While Race to the Top no longer has that same emphasis, Ross said he knows it’s important to the Obama administration. But he’s not sure if the state is financially ready to have charter schools.
“When you think of charter schools, they can be another innovative way of delivering education,” he said. “But you have to keep in mind that there are many things draining our education dollars. We could open the door to fund these types of initiatives (charter schools), so that we can access these Race to the Top funds, but just like the stimulus money this money is going to go away.”
Ross, who is also on both the Senate’s education committees, said when the federal money runs out, it will be up to the state to pay for its charter schools and they could be in the same situation that many of the state’s initiatives are in now — strapped for cash.
In addition, Ross said charter schools typically handle their own finances and school districts would essentially be turning over the dollars they’re allocated and held responsible for to these schools with little, if any, say in how that money is spent. He said if a charter school closes down because of financial mismanagement or because it doesn’t have the resources to stay open, that’s state money that disappears.
The funding issue also is one of the many problems that the one candidate for governor who has come out against charter schools says he has with the recent push to implement them in Alabama.
State Agriculture and Industries Commissioner Ron Sparks said in a recent news conference that Riley and Sparks’ opponent for the Democratic nomination for governor, U.S. Rep. Artur Davis, are putting too much emphasis on the charter school piece of Race to the Top.
He said the state could be competitive without charter schools.

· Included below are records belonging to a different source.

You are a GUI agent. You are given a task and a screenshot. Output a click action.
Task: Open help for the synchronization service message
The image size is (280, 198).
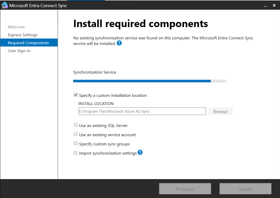click(x=119, y=43)
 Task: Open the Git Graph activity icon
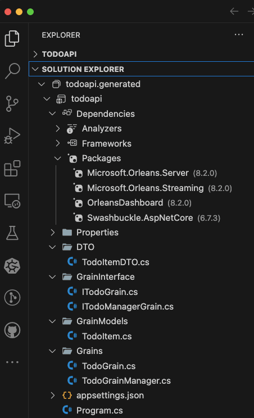[12, 298]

Sparks, who supports taxing and regulating gambling in the state and allowing a vote on a lottery, said the only way he would even consider charter schools is if enough new revenue could be generated for education from ideas such as the ones he’s proposed.
Pressing ahead
Riley said he doesn’t want to forfeit the 40 possible points that states are eligible for based on their capacity to create charter and other innovative schools, particularly when other states are doing whatever they have to do to get the money. He said he also knows how important charter schools are to the president and the secretary of education.

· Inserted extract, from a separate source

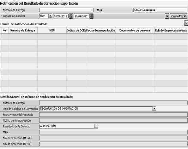
Task: Run the search with Consultar button
Action: click(179, 16)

“You have the president of the United States and the secretary of education for the United States saying that this is critically important to your system,” he said. “It is hard to argue with someone who has partial responsibility for all of the kids in the United States. And if you just think about it for a minute, it is remarkable that this administration is saying that charter schools are absolutely without question something that every school system should try.”
Mackey said he believes that the state might have some leverage on the charter schools issue because the criterion that includes charter schools also mentions “other innovative schools.”

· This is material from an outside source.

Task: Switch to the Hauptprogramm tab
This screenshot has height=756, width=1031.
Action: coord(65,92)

He said the charter schools issue would be the perfect thing for a state committee created by a joint resolution of the Legislature to study and come back with recommendations.
“Alabama is already doing some innovative things in every corner of the state and we can compile a pretty good list of innovations going on here,” he said. “I don’t feel we’ve had enough conversation about it. This is a big turn to make in public policy and we can’t turn 180 degrees on a dime.”
Howell said she doesn’t want to see the state lose focus by adding yet another initiative.
“There are only so many reform initiatives you can juggle,” she said. “The good part of charter schools is that they are meant to inspire innovation, but we don’t want to create pockets of excellence.
“We need to find out what works and push it through systemically,” Howell said. “I think it’s something we need to consider carefully and cautiously."